In the 17th century, the bishop of Quebec City decreed that the beaver was a fish, because it lived mainly in the water and had scales on its tail, which meant that the Roman Catholic inhabitants of New France could eat beaver on Fridays and during Lent, when their Church forbid them to eat meat.

The pastries that we now call BeaverTails came from a recipe belonging to Grant Hooker’s grandmother, who was of German origin. She fried pastry dough, then topped it with butter, jam, honey or cinnamon sugar and served it for breakfast. Years later, the Hooker family developed a quicker version of her recipe, and in 1978, the family business began selling these pastries for the first time at a community fair in a small town near Ottawa. Pam and Grant’s daughter thought that the pastries looked like beavers’ tails, and that was how they got the name by which they have been known ever since.

History of the Company

In the late 1970s, the Hooker family was selling its pastries at two shops in Ottawa: one along the Rideau Canal and the other in the ByWard Market. At that time, the company was known as Hooker’s Great Canadian Beaver Tail Pastry/Pâtisseries Queues de Castors.

In 1987, a university student named Pino Di Ioia took a summer job managing the BeaverTails booth at the La Ronde amusement park in Montreal, the company’s first location outside of Ottawa. Years later, Di Ioia became the company’s CEO and moved its headquarters to Montréal, his home town.

In the 1990s, Quebec became the company’s largest market in Canada, while the company began expanding rapidly both elsewhere in Canada and abroad.

In 2002, the team of Di Ioia, his wife, Tina Serrao, and his twin brother, Anthony, took over the management of the company. They paused expansion, closed underperforming locations, and focused on running the business properly. In 2008, they opened new locations with expanded menus, including ice cream and poutine at some locations.

At first, franchises were allowed to choose the toppings that they put on their pastries, so the BeaverTails came in a wide variety of flavours. But this variety caused problems with quality control. To solve them, Grant Hooker decided to limit and standardize the choice of toppings at all locations, so that the pastries that the customers were eating would truly match the BeaverTails brand.


In 2015 and 2016, the company expanded into the United States.

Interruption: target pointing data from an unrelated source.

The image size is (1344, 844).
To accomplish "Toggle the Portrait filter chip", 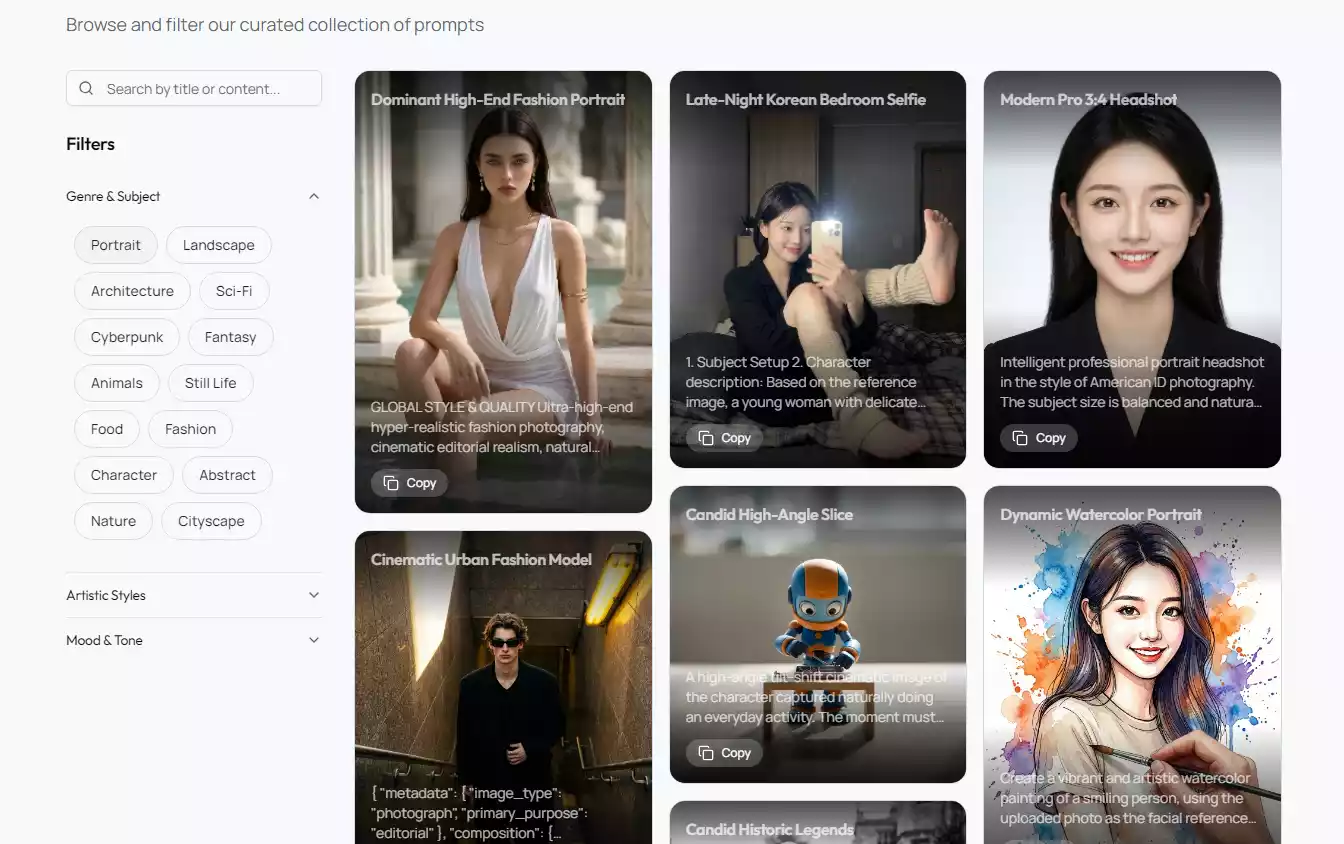I will (116, 245).
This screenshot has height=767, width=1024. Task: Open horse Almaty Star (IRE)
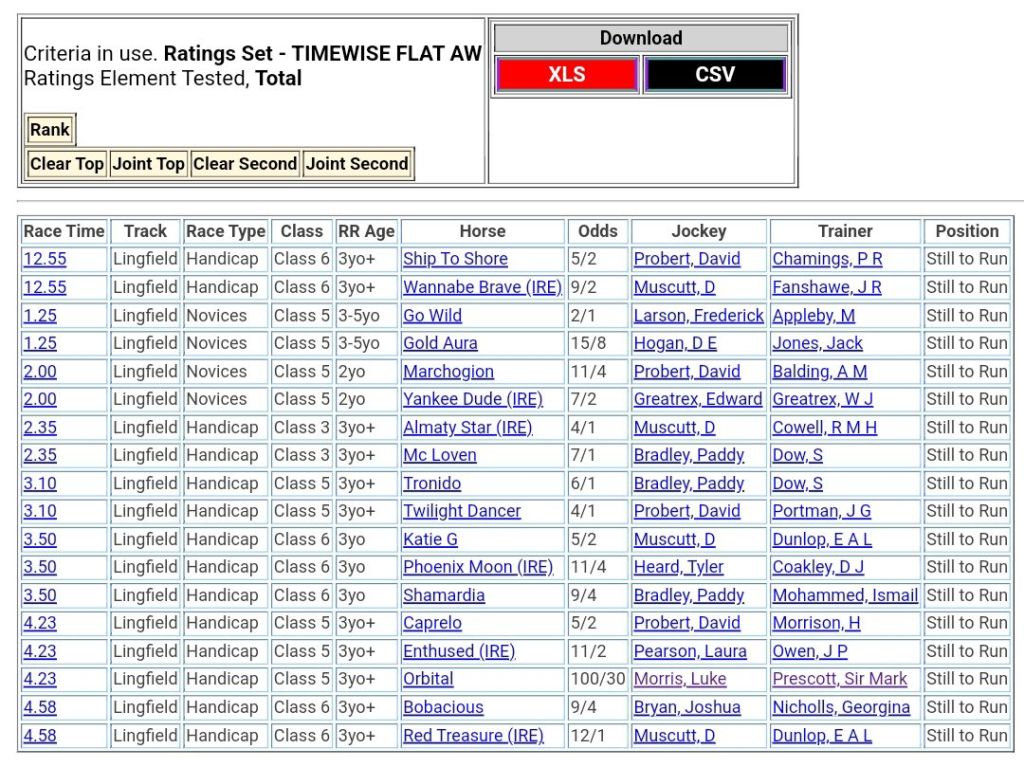click(x=467, y=427)
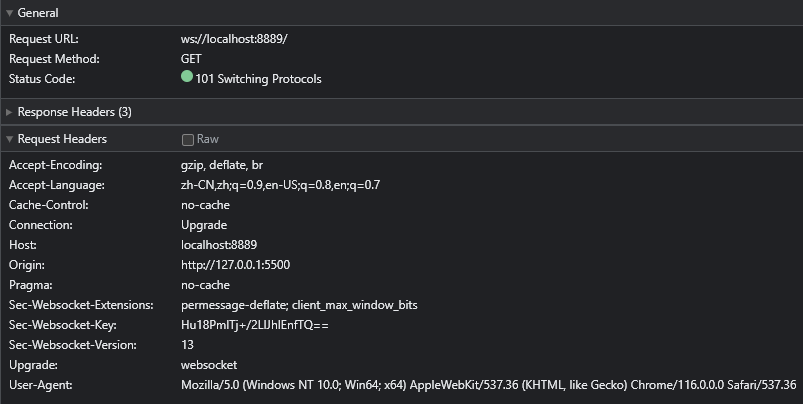This screenshot has height=404, width=803.
Task: Enable the Raw checkbox
Action: 188,140
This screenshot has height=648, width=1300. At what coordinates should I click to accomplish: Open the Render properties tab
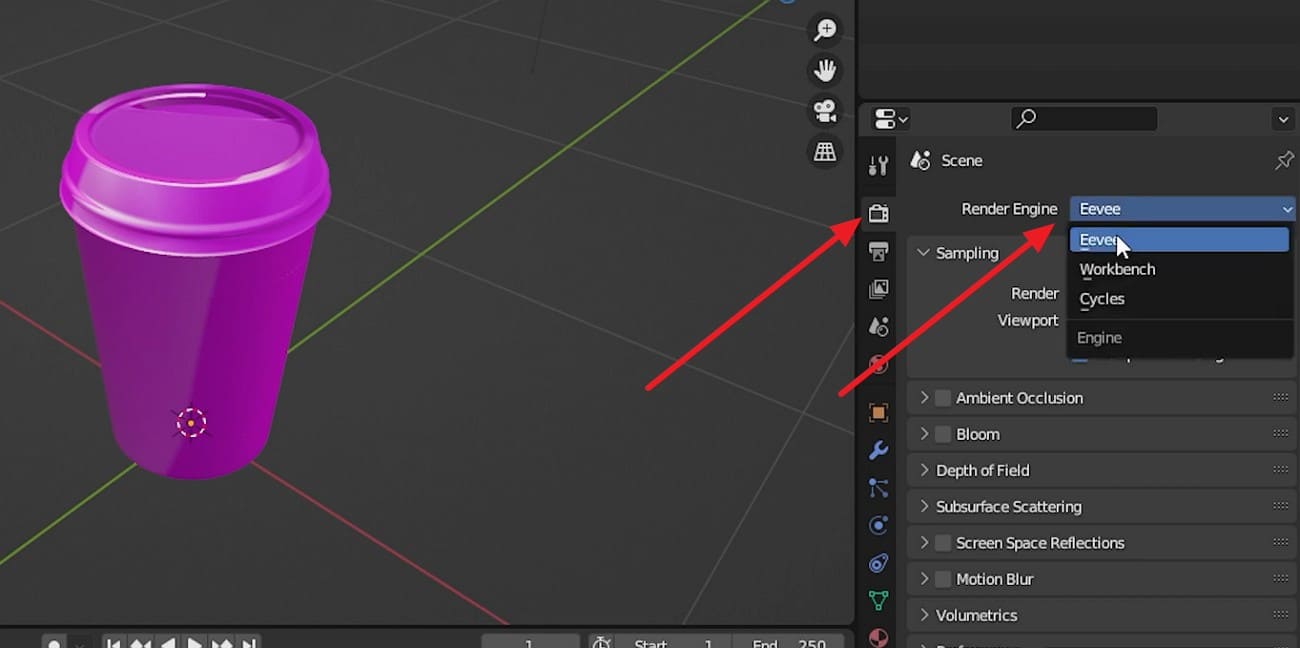coord(878,211)
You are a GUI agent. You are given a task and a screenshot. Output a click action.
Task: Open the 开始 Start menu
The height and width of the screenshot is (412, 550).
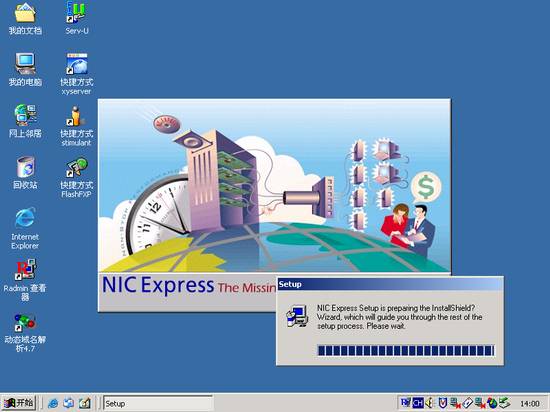(x=18, y=403)
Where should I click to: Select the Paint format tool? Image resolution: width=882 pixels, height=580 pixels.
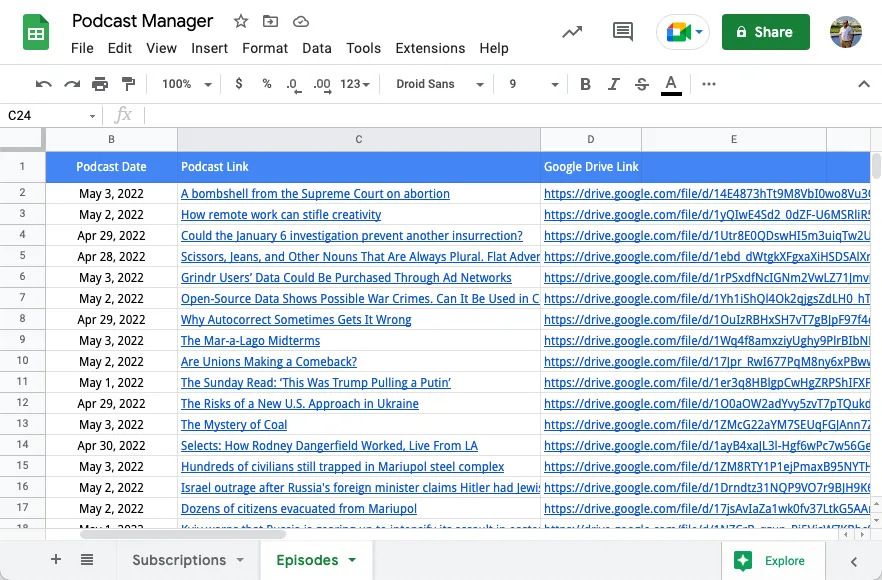[128, 84]
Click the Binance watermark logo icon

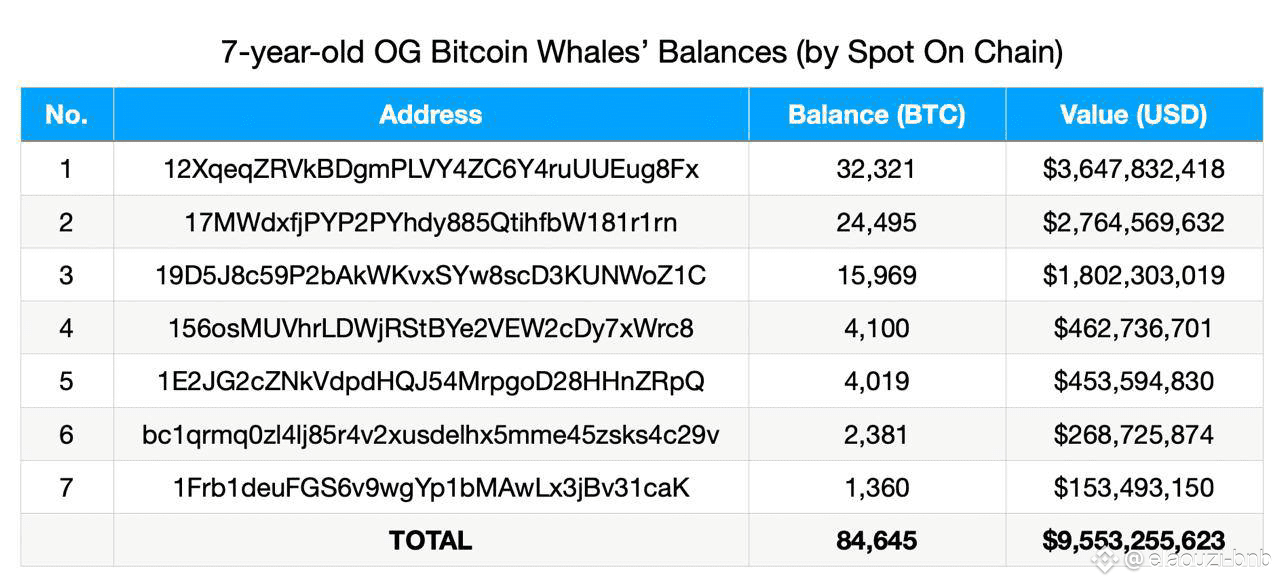[x=1104, y=561]
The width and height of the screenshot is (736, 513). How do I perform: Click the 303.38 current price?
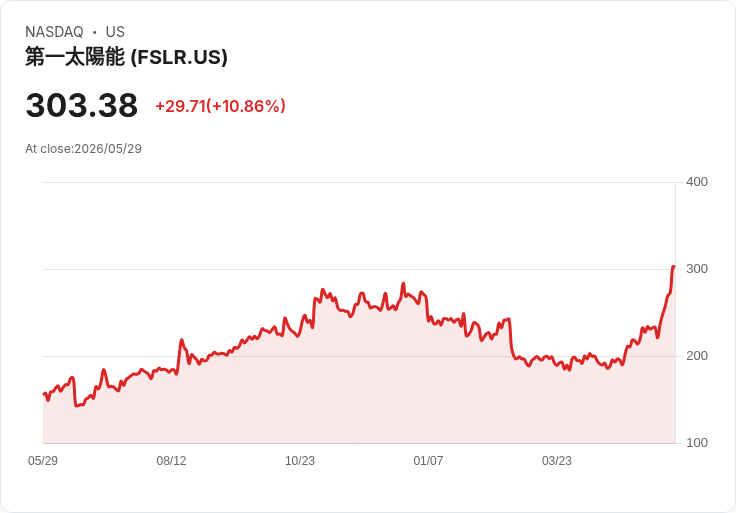[x=82, y=105]
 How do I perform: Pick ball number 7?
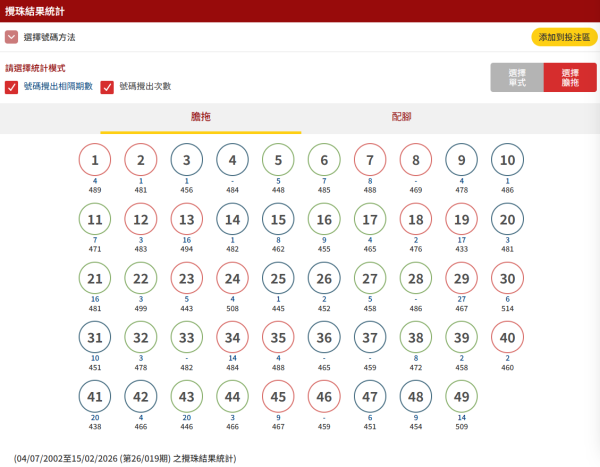coord(370,160)
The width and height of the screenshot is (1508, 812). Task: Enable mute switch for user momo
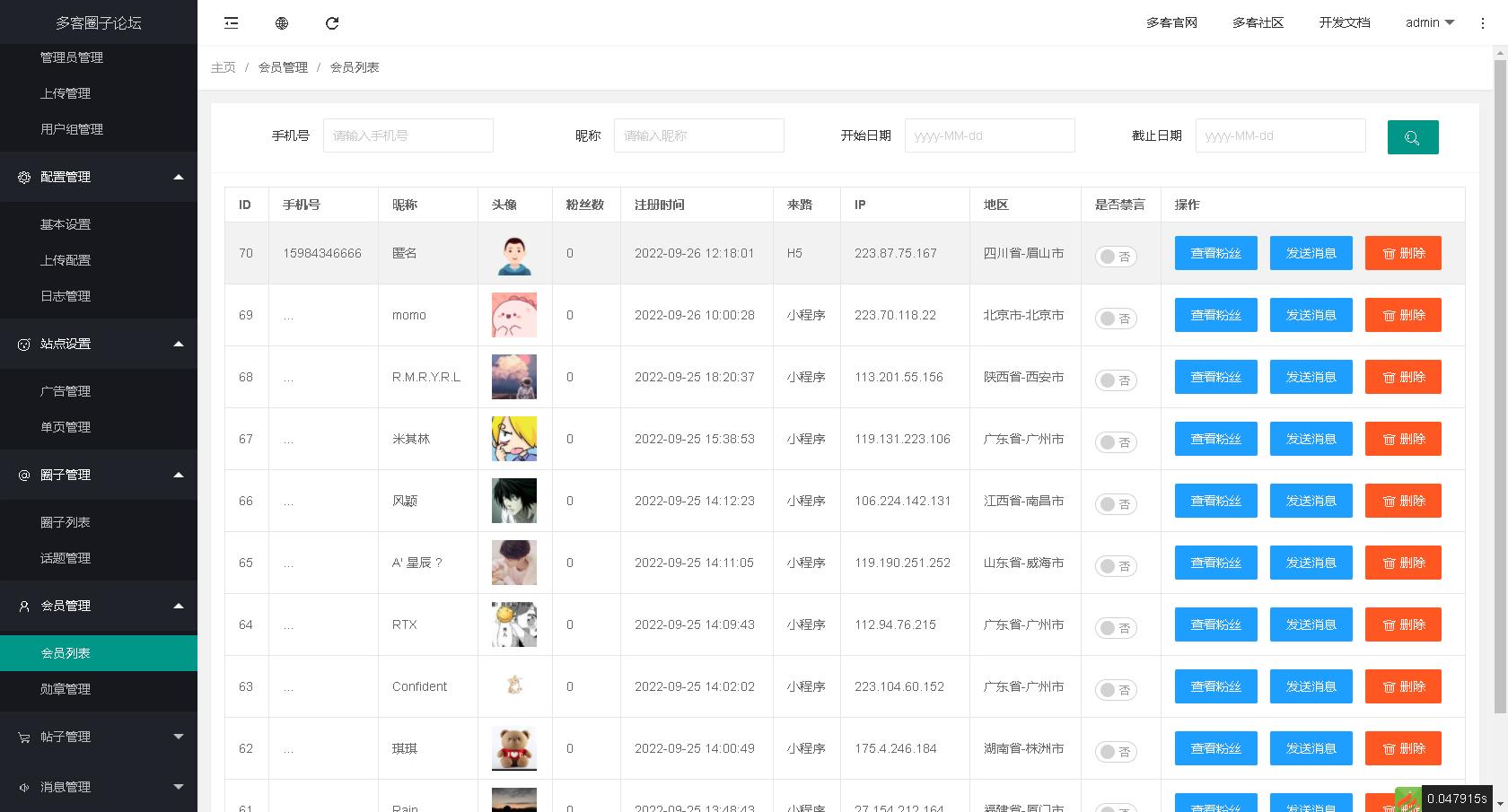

In 2018, as it celebrated its 40th anniversary, the company had 140 locations in Canada, the United States and several other countries, including Japan, France, the United Arab Emirates and South Korea.

The company is now managed by former front-line employees. The Hooker family is proud to have trained and employed some 9,000 to 11,000 young people over the years, for many of whom working at BeaverTails was their first summer job. The Hookers now hold a minority share in the company and own and operate all of the franchises in the Ottawa-Gatineau area (see National Capital Region).

Branding Conflict

BeaverTails Canada Inc. holds the rights to the brand name “BeaverTails” as well as to the creation of the pastry, but many people don’t know that this name is a registered trademark.

In 2016, Julie Van Rosendaal, a food writer in Calgary, published a recipe for beaver tails on her website. The company ordered her to change the name, because “BeaverTails” was a registered trademark. She changed the name to “Beaver Doughnuts”, but the company felt that the resemblance was still too strong and that Van Rosendaal should choose a different name. In response, she changed it to Canadian Semiaquatic Rodent Posterior Doughnut — a story that made the news throughout Canada. The company finally gave in, apologized to Van Rosendaal, made a $3000 contribution to a Calgary food bank, and acknowledged that it did not claim any rights to the word “beaver.”